### Material to process
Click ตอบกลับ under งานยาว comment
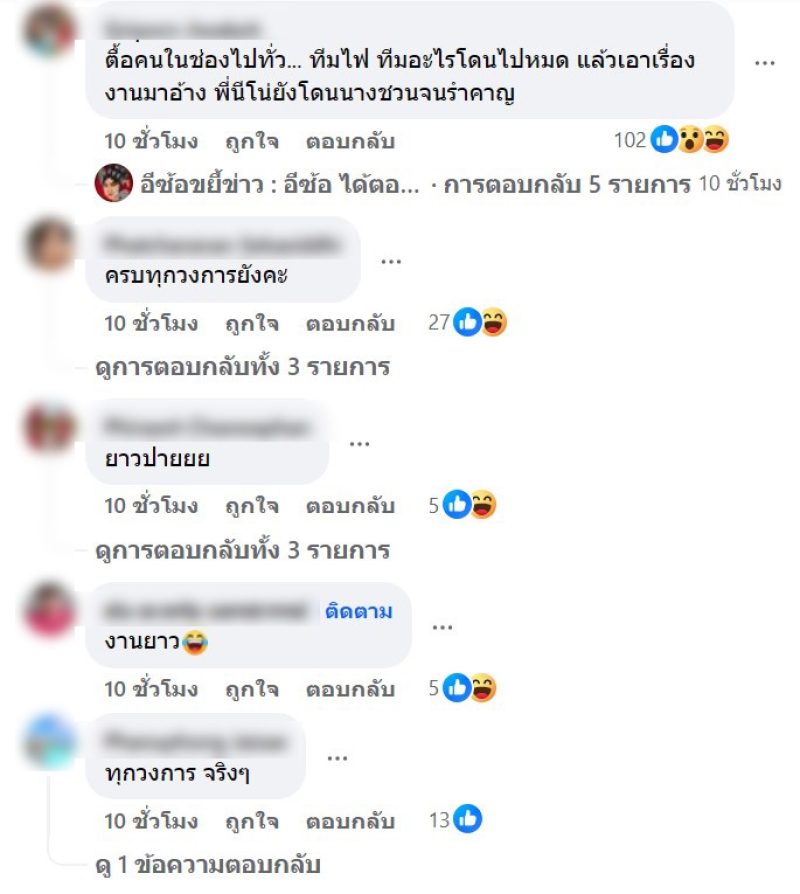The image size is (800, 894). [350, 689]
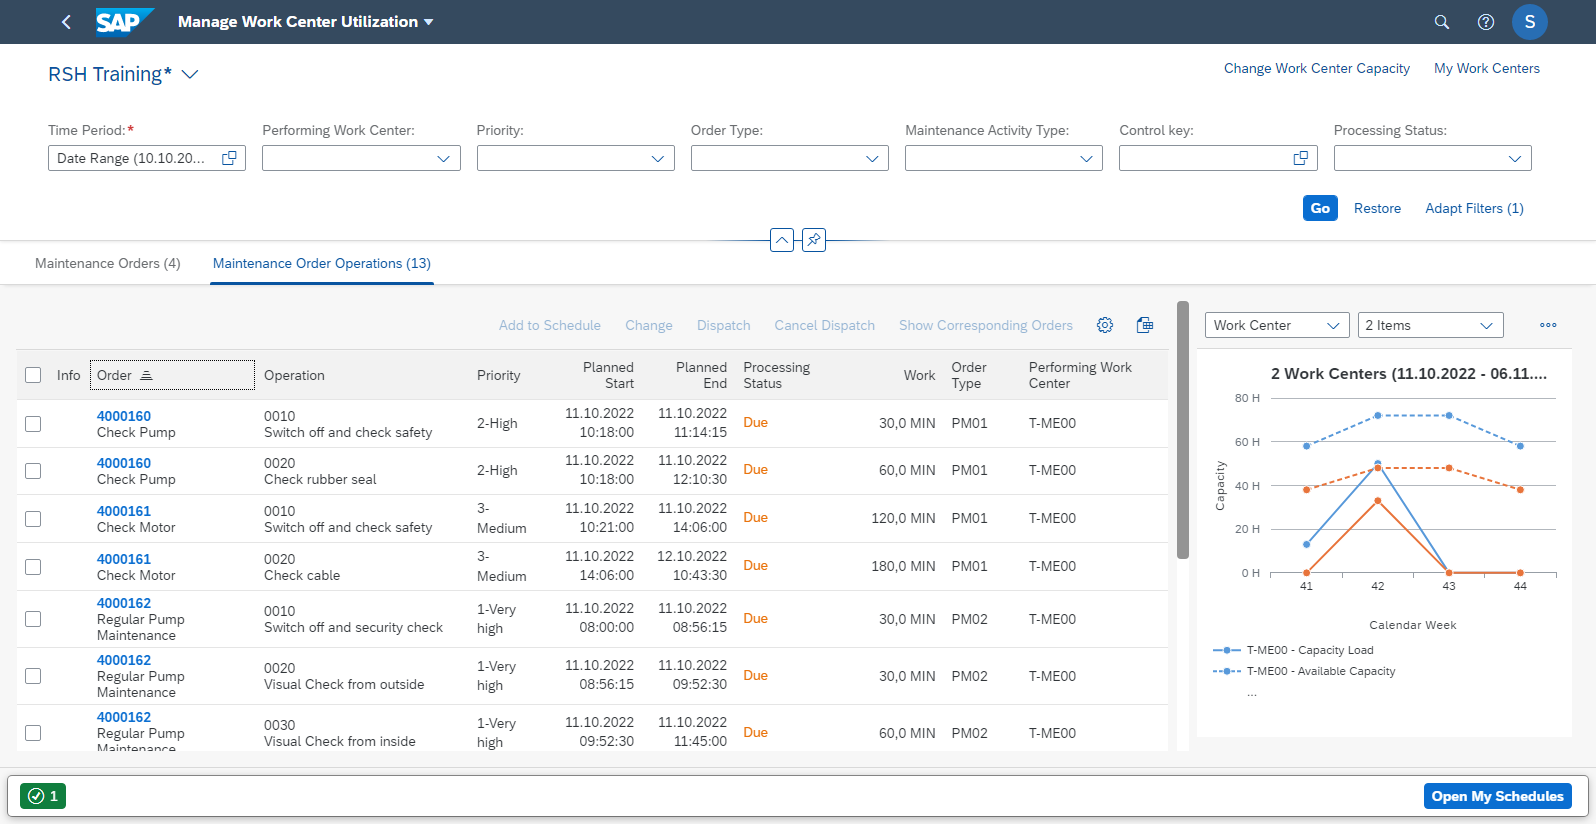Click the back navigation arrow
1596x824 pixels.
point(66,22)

--

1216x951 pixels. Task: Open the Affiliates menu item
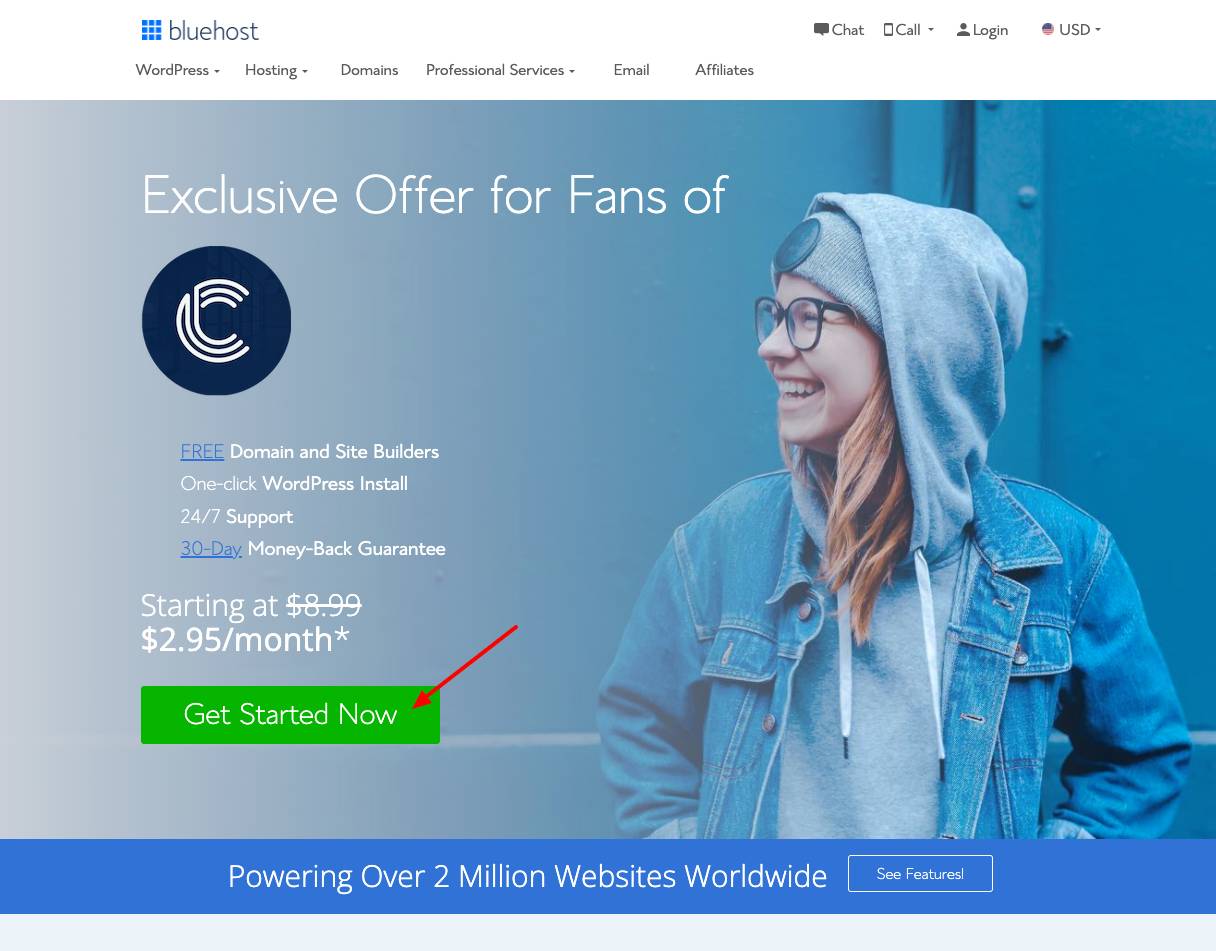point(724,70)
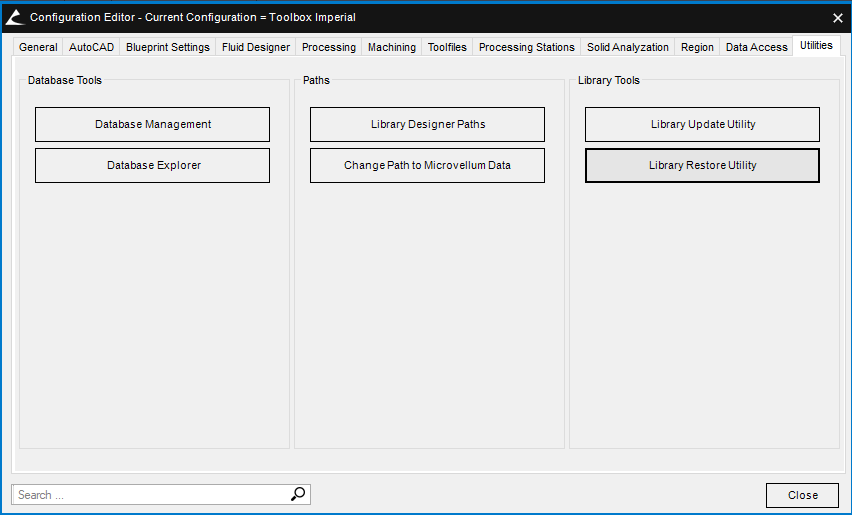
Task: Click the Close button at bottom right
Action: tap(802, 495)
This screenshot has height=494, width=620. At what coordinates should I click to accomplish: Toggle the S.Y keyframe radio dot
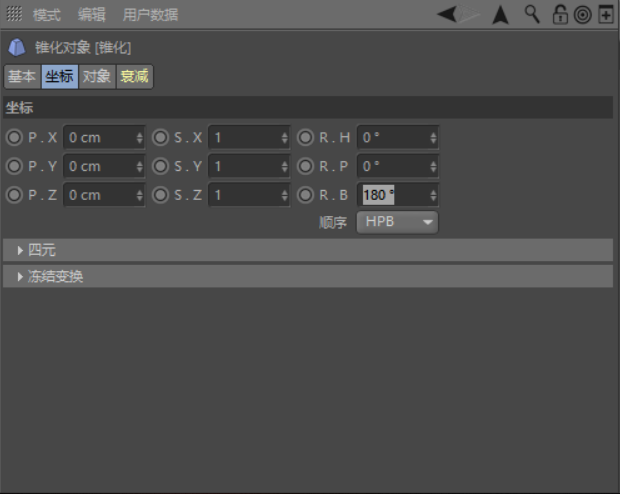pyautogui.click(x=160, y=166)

### The problem
Render the records from the line containing "1216x951 pixels. Task: Open" through the line containing "pyautogui.click(x=160, y=166)" as a Markdown table with the columns Row and Content, one numbered row per line. Skip blank lines and leave the pictures out.

### Task result
| Row | Content |
|---|---|
| 1 | 1216x951 pixels. Task: Open the Affiliates menu item |
| 2 | point(724,70) |
| 3 | Task: Click the Close button at bottom right |
| 4 | Action: tap(802, 495) |
| 5 | This screenshot has height=494, width=620. At what coordinates should I click to accomplish: Toggle the S.Y keyframe radio dot |
| 6 | pyautogui.click(x=160, y=166) |